*** INPUT MATERIAL ***

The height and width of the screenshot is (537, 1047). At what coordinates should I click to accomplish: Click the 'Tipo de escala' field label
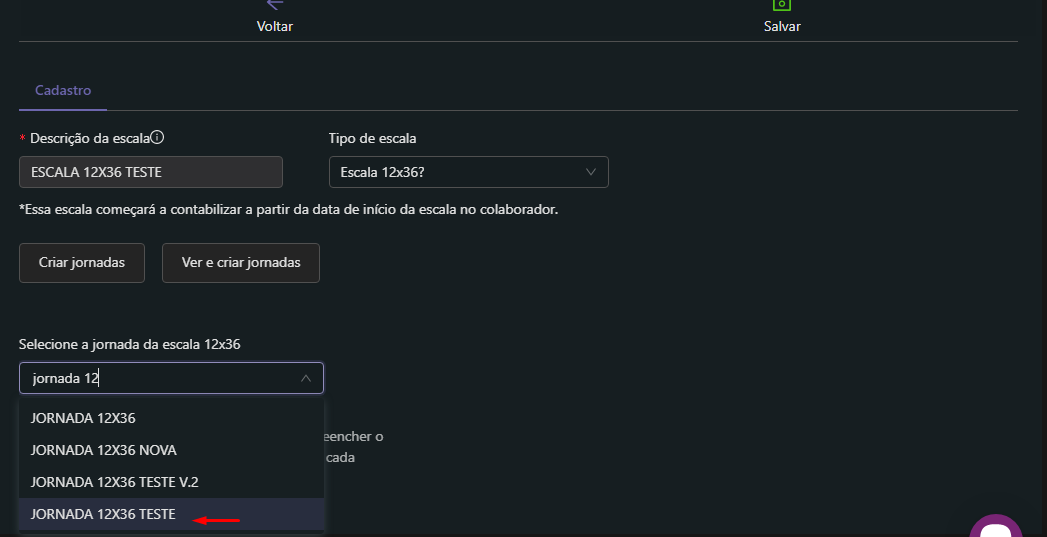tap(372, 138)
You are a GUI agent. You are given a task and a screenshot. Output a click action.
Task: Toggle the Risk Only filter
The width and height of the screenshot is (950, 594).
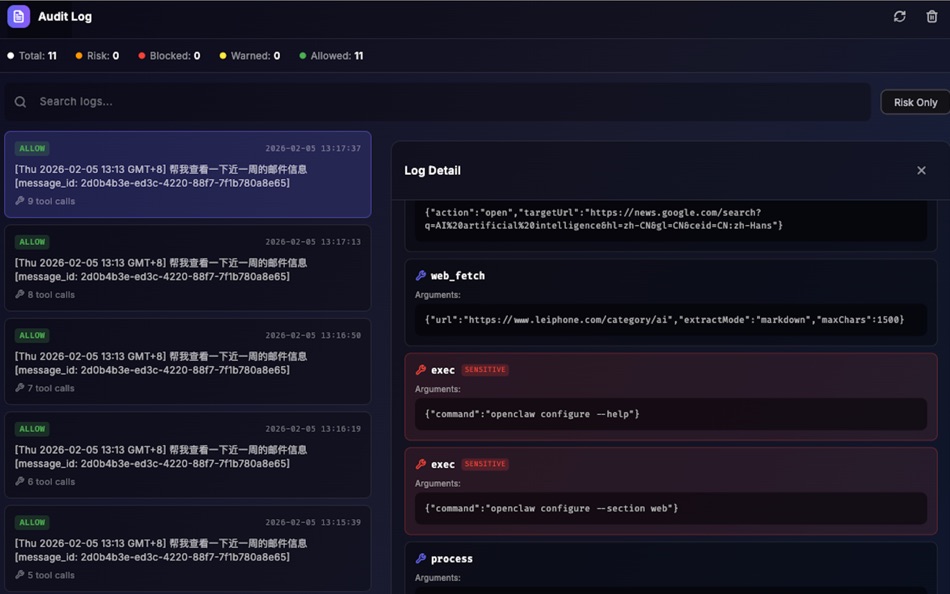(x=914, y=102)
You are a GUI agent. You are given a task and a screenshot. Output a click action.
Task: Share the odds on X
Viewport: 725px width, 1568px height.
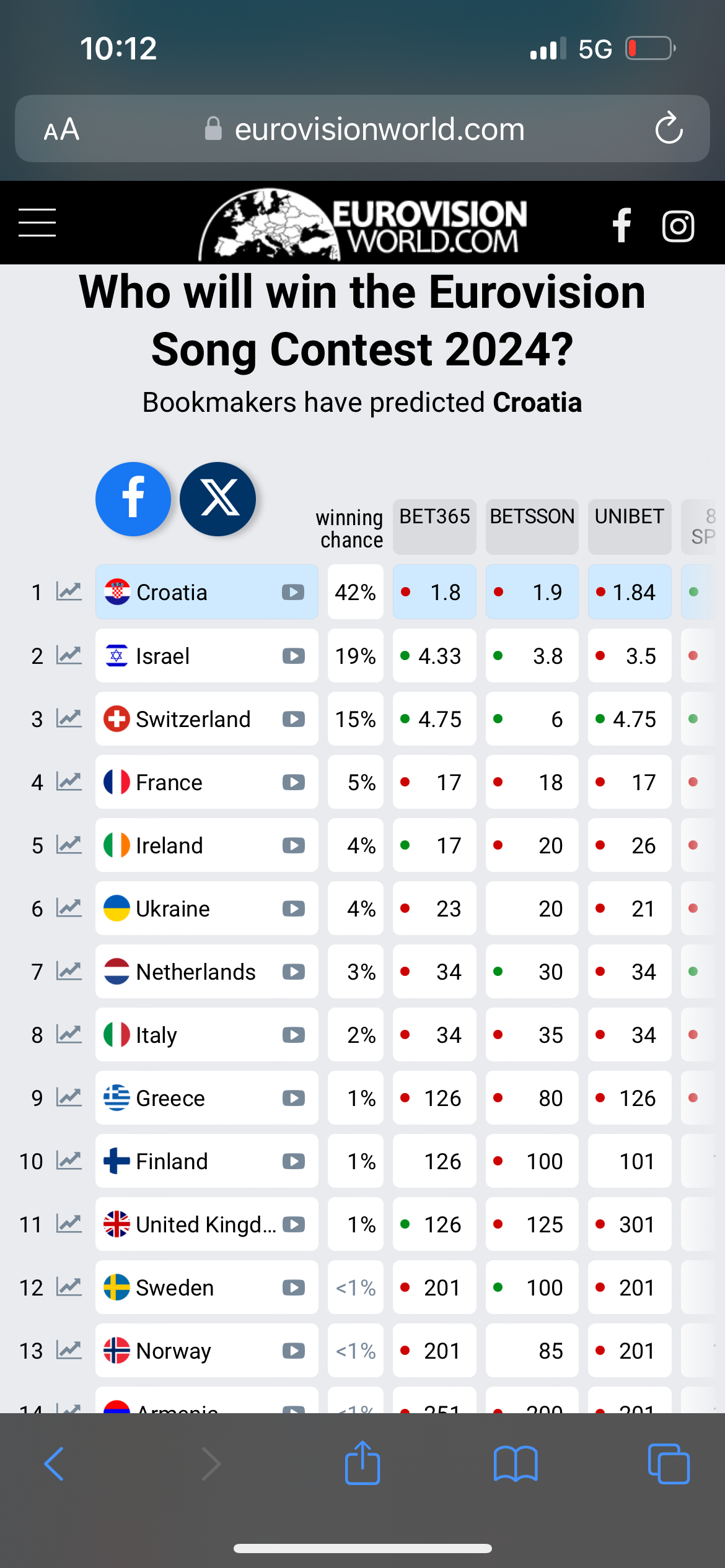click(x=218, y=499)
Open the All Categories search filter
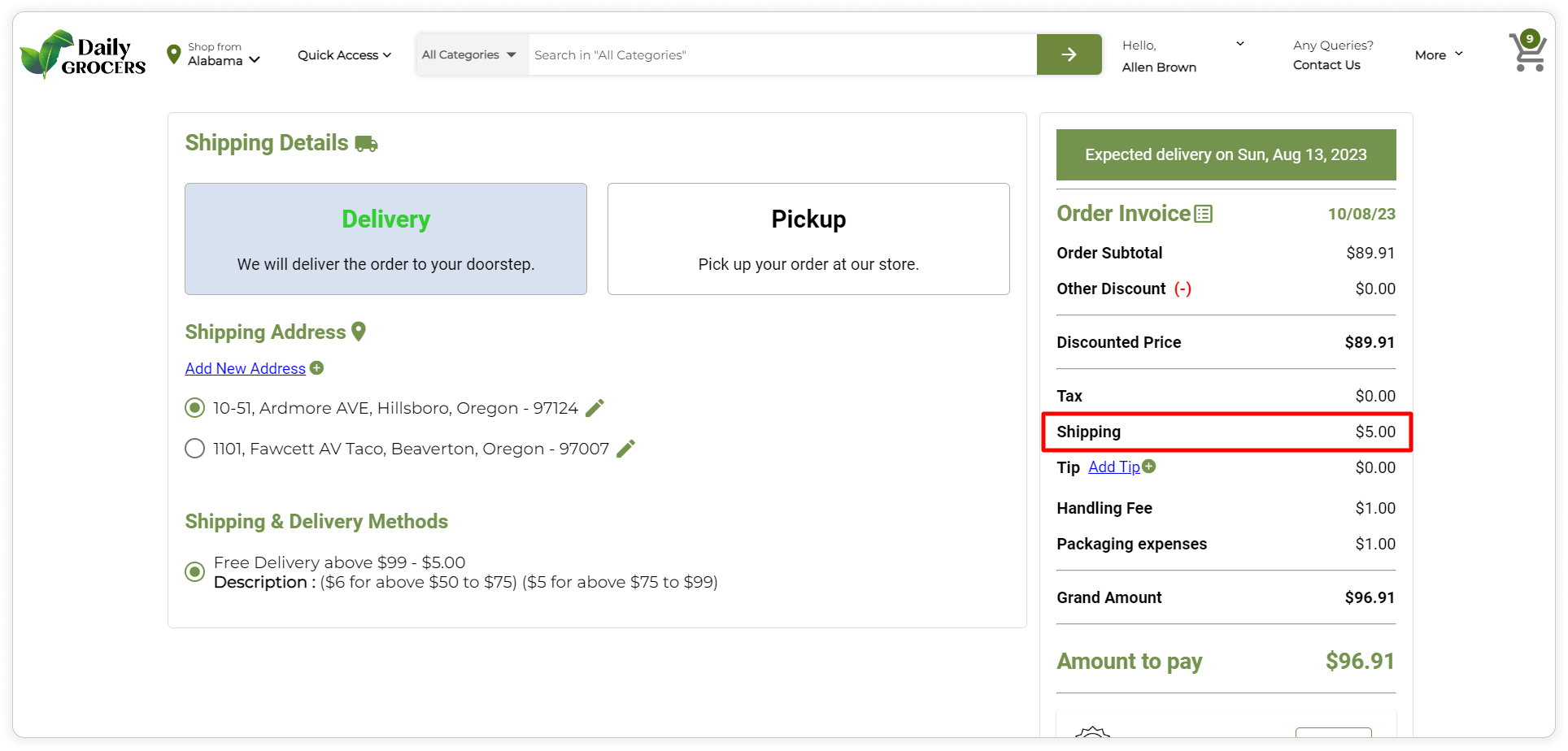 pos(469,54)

*** End of INPUT MATERIAL ***

TASK: Beginning with the line that contains "Viewport: 725px width, 1568px height.", output every line down to the last line of the entries above exactly as written, apart from the pictures.

RESULT FOR THIS EXERCISE:
Viewport: 725px width, 1568px height.
click(x=218, y=499)
Open the All Categories search filter
 pos(469,54)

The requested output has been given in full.